Upright position- facilitates fetal descent and birth by longitudinal axis of birth canal, employing gravity and enlarging the pelvic dimensions.

Squatting position- highly effective in facilitating the decent and birth of fetus. Woman should assume a modified supported squat until the fetal head is engaged.

Standing position- The baby’s head applies even and direct pressure on the cervix, aiding dilation, while contractions intensify and become regular. In this position, the laboring mother can hold her birth support partner, sway, rock, and lean against walls for comfort.

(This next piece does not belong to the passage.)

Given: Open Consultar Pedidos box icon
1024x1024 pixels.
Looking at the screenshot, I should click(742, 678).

Side lying position- The effective position for the second stage involves the woman’s upper leg being supported by a nurse or placed on a pillow. This position is gravity neutral, lacking the advantages of gravity assistance. However, it can help alleviate pressure on the perineum and decrease the likelihood of perineal trauma.

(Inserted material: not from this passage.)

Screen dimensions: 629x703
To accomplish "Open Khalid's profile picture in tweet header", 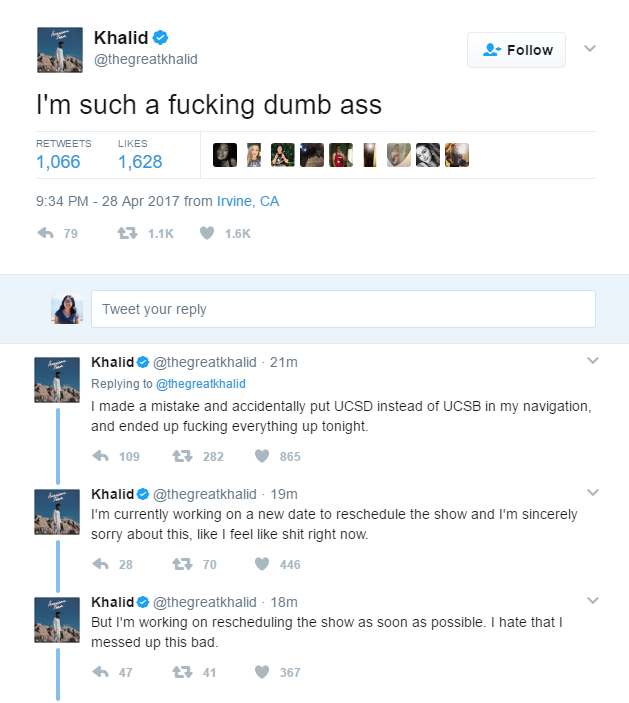I will [x=59, y=49].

Breathing technique during labour

  1. During the latent phase of the first stage, instruct the woman to maintain a natural, regular breathing pattern.
  2. In the early active stage (4-7 cm cervix), encourage abdominal breathing. During contractions, take gradual, deep breaths, ensuring the abdomen, not the chest, rises and falls with each breath. Following each contraction, inhale deeply and exhale slowly, releasing tension and achieving overall relaxation.
  3. As the active phase progresses to 8-10 cm, shift to using shallow chest breathing. Breathe in and out at a quicker pace compared to the early active phase, taking shallower breaths. Ensure the chest rises and falls with each breath. Consider the “pant-pant-blow” or “pant-blow-blow-pant” technique, involving shallow breathing followed by a quick exhale before the next shallow inhalation.
  4. Second stage : Pushing phase It is important to push only when you feel the urge, even it the cervix is fully dilated. When you feel like pushing, do not hold breath, close your throat or push hard for long time. Rather, push in the manner most natural and comfortable for woman. Make noises while pushing is good because this helps to keep the throat open. Pushing for 5-10 sec. and then taking several breaths before pushing again helps ensure that the baby gets plenty of oxygen. After each contraction, take a deep breath and let it out slowly, relaxing the entire body and letting you go loose all over.
  5. During the extension of baby’s head, stop pushing and start panting by breath rapidly through your mouth and throat while your chest goes up and down.